_YOUR GOAL_:
For each line below, return an exact copy.

_MATERIAL PROVIDED_:
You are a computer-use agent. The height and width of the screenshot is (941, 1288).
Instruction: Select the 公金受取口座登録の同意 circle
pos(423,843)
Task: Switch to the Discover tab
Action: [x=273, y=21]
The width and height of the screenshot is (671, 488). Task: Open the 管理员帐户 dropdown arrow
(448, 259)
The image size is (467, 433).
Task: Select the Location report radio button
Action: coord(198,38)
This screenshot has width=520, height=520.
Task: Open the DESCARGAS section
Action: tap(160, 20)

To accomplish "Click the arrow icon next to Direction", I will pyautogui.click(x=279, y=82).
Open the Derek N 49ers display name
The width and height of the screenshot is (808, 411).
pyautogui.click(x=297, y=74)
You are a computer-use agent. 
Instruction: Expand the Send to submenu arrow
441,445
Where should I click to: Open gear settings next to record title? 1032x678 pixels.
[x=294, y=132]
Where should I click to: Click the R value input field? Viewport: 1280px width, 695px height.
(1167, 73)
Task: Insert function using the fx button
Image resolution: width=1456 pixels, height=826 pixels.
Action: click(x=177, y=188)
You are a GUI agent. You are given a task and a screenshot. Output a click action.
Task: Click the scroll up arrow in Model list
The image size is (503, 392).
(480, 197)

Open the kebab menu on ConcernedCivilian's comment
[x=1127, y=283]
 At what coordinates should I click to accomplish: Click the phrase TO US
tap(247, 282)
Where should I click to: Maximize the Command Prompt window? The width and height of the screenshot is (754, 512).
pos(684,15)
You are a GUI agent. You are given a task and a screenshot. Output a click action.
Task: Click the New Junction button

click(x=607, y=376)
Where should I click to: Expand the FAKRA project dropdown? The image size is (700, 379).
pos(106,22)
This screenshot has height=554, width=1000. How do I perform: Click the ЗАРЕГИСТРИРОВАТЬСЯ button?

_WRITTEN ANSWER_:
You are a computer-use agent. The height and width of the screenshot is (941, 1288).
Instruction: Select the 公金受取口座登録の同意 circle
pos(423,843)
Task: Switch to the Discover tab
Action: [x=273, y=21]
The width and height of the screenshot is (671, 488). Task: Open the 管理员帐户 dropdown arrow
(448, 259)
The image size is (467, 433).
Task: Select the Location report radio button
Action: coord(198,38)
This screenshot has width=520, height=520.
Task: Open the DESCARGAS section
Action: tap(160, 20)

To accomplish "Click the arrow icon next to Direction", I will pyautogui.click(x=279, y=82).
Open the Derek N 49ers display name
The width and height of the screenshot is (808, 411).
pyautogui.click(x=297, y=74)
You are a computer-use agent. 
Instruction: Expand the Send to submenu arrow
441,445
Where should I click to: Open gear settings next to record title? 1032x678 pixels.
[x=294, y=132]
Where should I click to: Click the R value input field? Viewport: 1280px width, 695px height.
(1167, 73)
Task: Insert function using the fx button
Image resolution: width=1456 pixels, height=826 pixels.
Action: click(x=177, y=188)
You are a GUI agent. You are given a task and a screenshot. Output a click action.
Task: Click the scroll up arrow in Model list
The image size is (503, 392).
(480, 197)

Open the kebab menu on ConcernedCivilian's comment
[x=1127, y=283]
 At what coordinates should I click to accomplish: Click the phrase TO US
tap(247, 282)
Where should I click to: Maximize the Command Prompt window? The width and height of the screenshot is (754, 512).
pos(684,15)
You are a GUI agent. You are given a task and a screenshot. Output a click action.
Task: Click the New Junction button

click(x=607, y=376)
Where should I click to: Expand the FAKRA project dropdown? The image size is (700, 379).
pos(106,22)
This screenshot has height=554, width=1000. How do I perform: Click the ЗАРЕГИСТРИРОВАТЬСЯ button?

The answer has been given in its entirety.